Insane behaviour from C++-written tool interracting through FFI

Hello,

The tool I’m working on, Gillian, has been facing a very weird issue recently. We use Z3 as a solver and send queries through its OCaml API, and two independent changes each caused the same weird behaviour. Both have been fixed in the same way, and it makes absolutely no sense to me.

In both cases:

  • the changes were in entirely unrelated parts of the code-base and were just there to improve the logging behaviour of the tool. They consisted in at most 10 lines of code.
  • the changes introduced references to keep track of some information (one locally inside a function, one globally at the toplevel of a module).
  • Z3 would start timing out on some queries where it would not time before.
  • it was fixed by rewriting the same code to not use references (again in completely unrelated parts of the code base)

I am going to go into details about one case: I wanted to make some quick and dirty measures for the behaviour of one specific function that was called ~1200 times during execution. In order to do so, I introduced the following at the beginning of a module:

type measures = { total_time: float; ... }
let measures = ref { total_time = 0.; ... } 
let () =
  at_exit @@ fun () ->
  let measures = !measures in
  Fmt.pr "MEASURES: ..."

let record_behaviour computation_time result =
  measures := (operation on result, computation_time and !measures)

and later in the relevant function

let relevant_function ... = 
   let res = ... in
   record_behaviour res;
   res

Importantly, the relevant function (and in fact this entire module) is unrelated to Z3 and does not make any call to it.
More surprisingly, this would cause Z3 to time out, and it was fixed by removing the measures type and variable, and removing the at_exit function, and instead by making record_behaviour write a json of data directly to stderr and then aggregating the measures through a Python script.

My only guess is that references may be messing with the Gc or something in this case? I have no idea how to debug that.
The second case is similar and took us a week to debug as the new timing out would only happen in CI the github CI…

OCaml version: 4.14.1
Z3 version: 4.8.12 (not the opam version, our own build that is more straightforward)

1 Like

In the two versions of your code, is the link order of the OCaml modules the same (the order in which the modules appear in the final ocamlopt invocation)? If not, is the order of the modules whose initialization code might call Z3 the same? It is just a shot in the dark, but I have observed surprising changes sometimes when changed linking order of modules led to different Z3 internal ids, leading to different choices of case splits, etc. deep in the solvers.

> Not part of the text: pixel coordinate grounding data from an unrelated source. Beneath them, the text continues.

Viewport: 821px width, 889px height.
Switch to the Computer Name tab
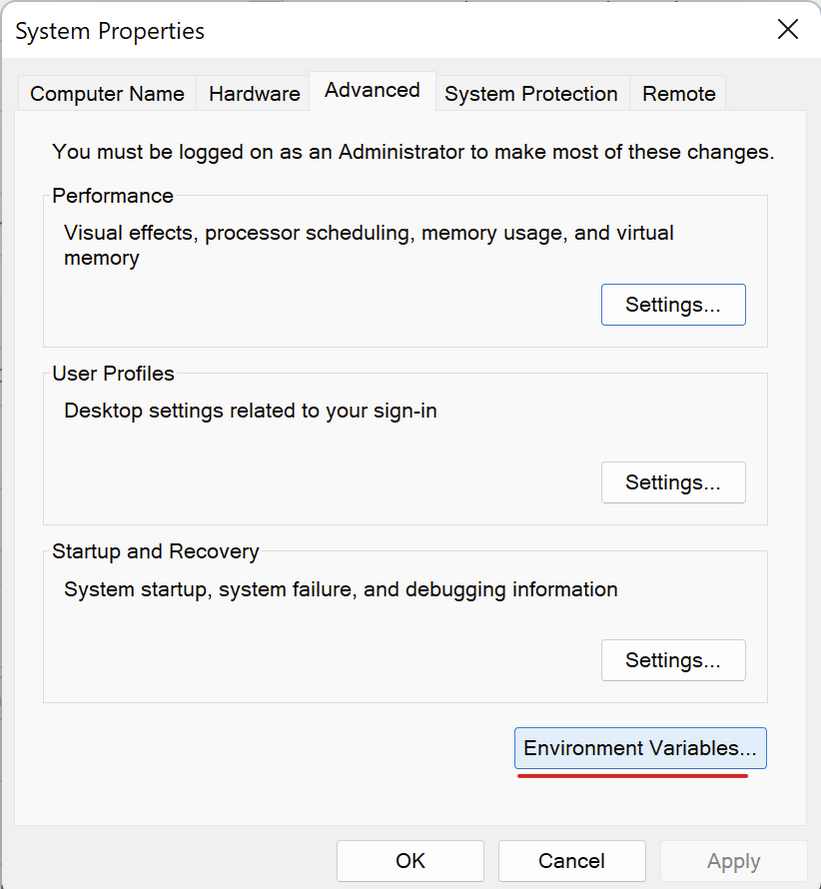coord(107,94)
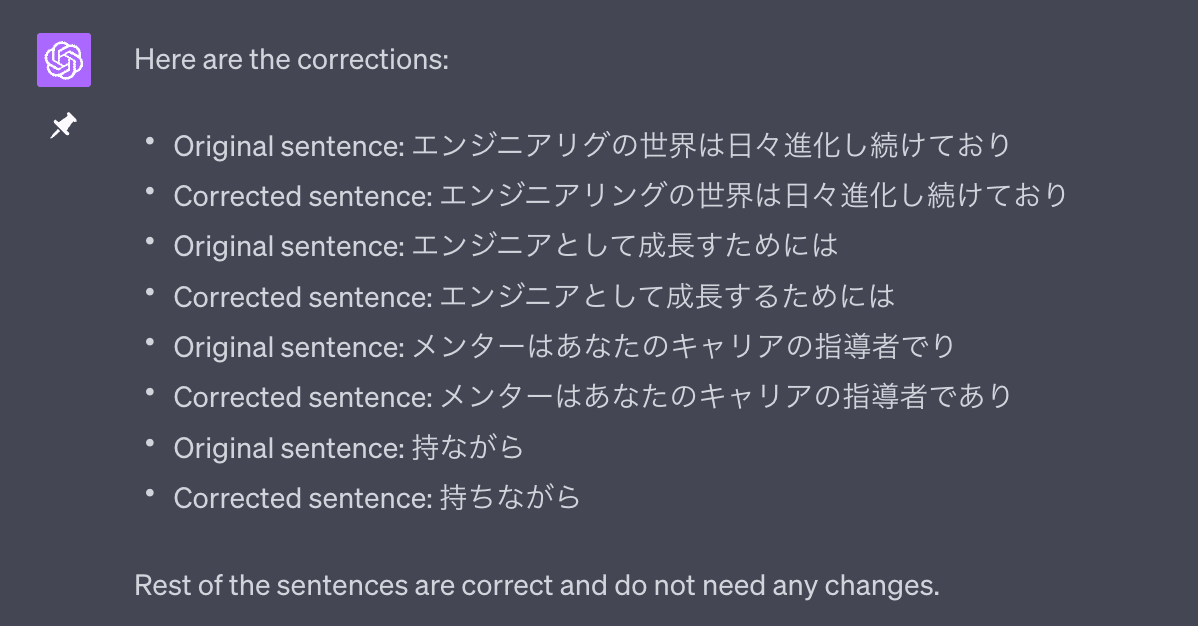Click the ChatGPT assistant avatar icon
1198x626 pixels.
63,60

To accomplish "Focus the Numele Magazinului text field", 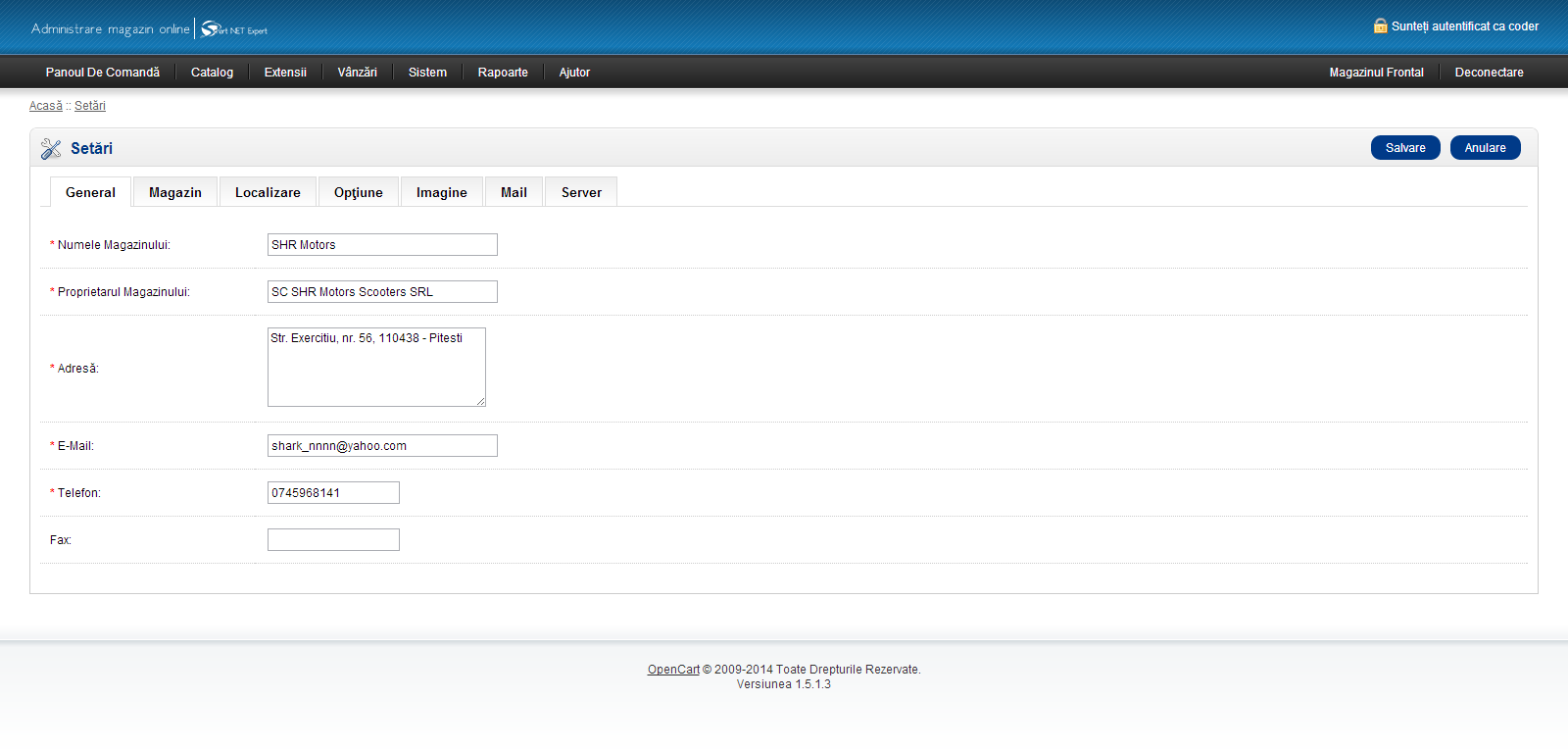I will point(382,245).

To dig deeper, I would enable the Z3 log with Z3_open_log to capture a log for both versions, and then replay them using z3 -log to see if the differences persist, or to compare z3 running each of them to see if that gives any clues. Sometimes manually inspecting the logs can give ideas. It is a slog though.

The change described above happens in a single file and doesn’t require anything, so I do not believe the order of modules is changing at all :confused:

I didn’t know logging and replaying was a thing, I’ll try that thank you!

Another point to have in mind is that changes in when garbage collections occur can change the internal ids of Z3 values. Values of Z3 types such as ast are ref-counted and hash-consed, and when passed to OCaml the ref counts are decremented by GC finalizers. So when the last reference to a Z3 value is held by a dead but not yet collected OCaml value, and an equivalent Z3 value is constructed, then there is a form of race where if the GC runs and finalizes the value first, a new Z3 value will be created, while if the creation happens first, then the existing one will be reused. These two situations will result in different internal ids, and the solver heuristics can be sensitive to them.

2 Likes

Update: I am not convinced that this is anything to do with the GC anymore.
In particular because this change triggers timeouts in z3 when, importantly, this script file is entirely and completely unrelated to the failing test. It is not even a script that calls the same executable as the failing test. This script is not even called or touched by the container that starts failing when that change is introduced.

That being said, I do think your insight, @jjb, is very important: we must have somewhere in that case study an extremely unstable z3 query that randomly starts failing on any minor change. We will explore further

Sometimes when code is very sensitive to when GCs occur, it can help to reduce noise to perform a full GC after the program initialization steps are complete. There are cases where even things like the values of environment variables can be different lengths, resulting in some different sized allocations in the init routines, that can lead to differences in exactly when GCs are triggered. Inspecting the value of Gc.minor_words() at such just-post-init points across different runs can give some indication of whether this is stable or has some per-execution sensitivity. Enabling logging by setting OCAMLRUNPARAM v to appropriate values to see if GCs are being triggered at the same points across runs can also sometimes be helpful.

Have you tried linking and running with the debug runtime? (-runtime-variant d in ocamlopt_flags).
Also you seem to be using an older version of Z3, looking at upstream history: tweak GC in OCaml bindings by c-cube · Pull Request #5600 · Z3Prover/z3 · GitHub (tweak GC in OCaml bindings (#5600) · Z3Prover/z3@6302b86 · GitHub in 4.8.13, you reference 4.8.12).

Thank you very much for your answers!

It’s difficult for us to investigate further given the Unbearable Weight of Academic Deadlines :tm: coming up. We did try to perform a full GC and that didn’t help, but updating z3 seems to have fixed this particular occurence of the issue (thank you @edwin!).
In any case, I keep this thread close in case it ever happens again and we have to investigate. In any case, it helped me understand more how Z3 works and interacts with OCaml. Thank both of you for your help!